Cooper’s grandmother has been my friend for nearly thirty years. Thirty years and I realized, staring through the windshield into the haze on the interstate, that I had no idea what I would say to her when I walked into her hug.


From the parking lot of the Mulberry Street United Methodist Church where a group of us met to ride to the service together, we could see a passel of children on the playground, their voices rising and falling in some indeterminate key, all of them waiting for a mother or father to arrive, to grip a fat little hand in his or her own and lead the way home.


The poignancy of the moment, the unconscious tenderness of the parents with the children, underscored the reason why we had come, why Mary Catherine had driven from Signal Mountain and Anne from Blue Ridge and I from Sandhill, why Susan had raced down the interstate from Hartsfield, why others had forgotten whatever else they might have been doing on a Friday afternoon in March to make their way to Riverside Cemetery.

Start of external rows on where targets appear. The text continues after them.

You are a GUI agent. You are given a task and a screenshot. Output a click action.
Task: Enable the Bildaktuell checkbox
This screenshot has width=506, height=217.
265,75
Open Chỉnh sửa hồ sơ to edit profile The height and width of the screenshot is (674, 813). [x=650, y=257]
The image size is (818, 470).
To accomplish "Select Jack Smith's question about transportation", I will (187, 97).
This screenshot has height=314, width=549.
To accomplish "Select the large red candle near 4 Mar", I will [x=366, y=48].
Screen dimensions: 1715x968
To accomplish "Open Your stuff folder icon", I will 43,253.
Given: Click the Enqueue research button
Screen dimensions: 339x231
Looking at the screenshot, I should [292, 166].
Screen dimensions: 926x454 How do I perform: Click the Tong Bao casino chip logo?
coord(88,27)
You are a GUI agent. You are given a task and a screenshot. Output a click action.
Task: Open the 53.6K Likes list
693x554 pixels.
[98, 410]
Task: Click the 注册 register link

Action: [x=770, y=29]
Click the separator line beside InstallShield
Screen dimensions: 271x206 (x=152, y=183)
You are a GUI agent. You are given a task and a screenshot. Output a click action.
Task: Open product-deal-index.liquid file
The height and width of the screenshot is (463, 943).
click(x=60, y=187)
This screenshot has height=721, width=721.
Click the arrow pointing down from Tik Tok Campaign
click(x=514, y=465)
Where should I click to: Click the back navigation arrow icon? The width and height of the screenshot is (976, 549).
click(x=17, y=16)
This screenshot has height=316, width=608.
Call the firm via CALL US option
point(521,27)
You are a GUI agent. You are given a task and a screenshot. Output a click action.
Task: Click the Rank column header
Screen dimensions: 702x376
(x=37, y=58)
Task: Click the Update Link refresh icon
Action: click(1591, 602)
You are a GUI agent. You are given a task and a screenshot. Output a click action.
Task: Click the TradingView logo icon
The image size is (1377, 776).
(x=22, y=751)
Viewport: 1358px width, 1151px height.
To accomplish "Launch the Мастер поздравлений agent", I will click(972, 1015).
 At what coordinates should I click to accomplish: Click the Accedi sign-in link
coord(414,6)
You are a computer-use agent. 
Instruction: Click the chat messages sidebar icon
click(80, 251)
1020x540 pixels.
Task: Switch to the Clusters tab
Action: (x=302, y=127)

At some point, as we stood suspended in the surreality and the sunshine, Mary Catherine said, “I have grapefruit.”


It turns out that her cousins who live in Florida had brought her grapefruit, lots of grapefruit, and she wanted to share. So each of us took a few. And I heard myself saying, “You know my motto: There is nothing in life so bad that it can’t be made at least a little better by a party favor.”


I immediately felt awful. It was a stupid thing to say. Totally inappropriate.


Except that now I know it wasn’t. It was truth.


There are moments in life – moments of significant pain, deep uncertainty, or just the occasional awkward silence – when words are not adequate. When whatever power words might otherwise have to soothe anxiety, incite a political movement, or create the universe has been sapped. In those moments all we can do is share. Whatever we have.


I didn’t say anything when I walked into my grandmother-friend’s hug. I felt her head against my shoulder. I heard her catch her breath in a sob. I hugged her back. I cried, too.


Hugs. Tears. Grapefruit.


Here is a grapefruit. Here is my heart. Here are the memories we share and the grief that is now added to those memories.


Thank you. Thank you for the grapefruit. Thank you for this grace.


There is one grapefruit left. One. It needs no words.